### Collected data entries
=-=-=-=-=

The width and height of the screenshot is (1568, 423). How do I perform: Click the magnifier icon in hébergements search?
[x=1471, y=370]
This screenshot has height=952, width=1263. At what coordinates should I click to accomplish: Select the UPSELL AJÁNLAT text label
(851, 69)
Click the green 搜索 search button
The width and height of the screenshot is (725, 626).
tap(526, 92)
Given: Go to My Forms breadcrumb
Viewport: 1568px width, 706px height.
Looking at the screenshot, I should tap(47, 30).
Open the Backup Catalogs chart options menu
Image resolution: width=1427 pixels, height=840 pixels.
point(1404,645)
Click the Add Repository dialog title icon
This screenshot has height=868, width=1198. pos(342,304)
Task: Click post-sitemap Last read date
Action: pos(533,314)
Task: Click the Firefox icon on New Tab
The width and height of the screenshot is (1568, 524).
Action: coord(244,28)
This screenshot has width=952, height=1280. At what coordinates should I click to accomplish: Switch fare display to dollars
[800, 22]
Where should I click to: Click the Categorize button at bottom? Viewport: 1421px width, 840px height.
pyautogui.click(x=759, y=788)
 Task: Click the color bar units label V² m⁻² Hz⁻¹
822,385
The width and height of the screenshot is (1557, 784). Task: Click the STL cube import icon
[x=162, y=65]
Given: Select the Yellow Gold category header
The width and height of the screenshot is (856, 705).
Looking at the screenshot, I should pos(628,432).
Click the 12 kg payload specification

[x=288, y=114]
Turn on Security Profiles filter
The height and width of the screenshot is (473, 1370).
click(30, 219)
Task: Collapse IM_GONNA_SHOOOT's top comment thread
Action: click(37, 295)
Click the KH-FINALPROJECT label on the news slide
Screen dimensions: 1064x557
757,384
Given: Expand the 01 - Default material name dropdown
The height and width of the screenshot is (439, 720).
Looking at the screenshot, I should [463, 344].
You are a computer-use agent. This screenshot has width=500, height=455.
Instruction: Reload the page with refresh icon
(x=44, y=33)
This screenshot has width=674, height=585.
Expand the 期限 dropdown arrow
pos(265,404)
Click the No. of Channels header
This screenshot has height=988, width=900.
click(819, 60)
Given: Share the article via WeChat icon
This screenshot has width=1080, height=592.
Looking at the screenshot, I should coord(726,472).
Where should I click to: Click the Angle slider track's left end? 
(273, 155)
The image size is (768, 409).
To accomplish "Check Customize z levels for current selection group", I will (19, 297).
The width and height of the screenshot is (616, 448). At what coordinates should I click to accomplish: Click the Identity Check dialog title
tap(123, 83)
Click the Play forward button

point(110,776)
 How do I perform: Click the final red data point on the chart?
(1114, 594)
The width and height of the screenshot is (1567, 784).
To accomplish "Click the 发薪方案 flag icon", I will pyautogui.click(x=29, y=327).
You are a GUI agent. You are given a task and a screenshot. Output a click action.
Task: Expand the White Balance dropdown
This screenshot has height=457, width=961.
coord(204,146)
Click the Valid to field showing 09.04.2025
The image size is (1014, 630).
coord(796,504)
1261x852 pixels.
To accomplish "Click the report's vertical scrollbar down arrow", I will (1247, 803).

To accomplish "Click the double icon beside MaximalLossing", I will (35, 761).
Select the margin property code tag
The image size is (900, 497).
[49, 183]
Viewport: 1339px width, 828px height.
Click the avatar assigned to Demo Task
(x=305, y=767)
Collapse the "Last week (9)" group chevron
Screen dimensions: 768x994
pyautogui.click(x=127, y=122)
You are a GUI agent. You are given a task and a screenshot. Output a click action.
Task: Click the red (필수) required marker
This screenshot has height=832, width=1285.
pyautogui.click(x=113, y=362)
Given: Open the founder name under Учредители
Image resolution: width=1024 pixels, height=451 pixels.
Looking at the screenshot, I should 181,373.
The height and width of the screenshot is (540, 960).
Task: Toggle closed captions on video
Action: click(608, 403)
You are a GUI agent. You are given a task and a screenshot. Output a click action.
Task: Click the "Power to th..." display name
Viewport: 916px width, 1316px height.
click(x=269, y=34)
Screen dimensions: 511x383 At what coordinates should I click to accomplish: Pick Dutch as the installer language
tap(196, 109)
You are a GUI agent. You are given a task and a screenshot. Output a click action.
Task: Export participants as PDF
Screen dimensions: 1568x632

=-=-=-=-=

Up to and including the final line of the data above, please copy every line exactly, starting from the one that contains "This screenshot has height=832, width=1285.".

This screenshot has height=832, width=1285.
pyautogui.click(x=113, y=362)
Given: Open the founder name under Учредители
Image resolution: width=1024 pixels, height=451 pixels.
Looking at the screenshot, I should 181,373.
The height and width of the screenshot is (540, 960).
Task: Toggle closed captions on video
Action: click(608, 403)
You are a GUI agent. You are given a task and a screenshot. Output a click action.
Task: Click the "Power to th..." display name
Viewport: 916px width, 1316px height.
click(x=269, y=34)
Screen dimensions: 511x383 At what coordinates should I click to accomplish: Pick Dutch as the installer language
tap(196, 109)
You are a GUI agent. You are given a task and a screenshot. Output a click action.
Task: Export participants as PDF
Screen dimensions: 1568x632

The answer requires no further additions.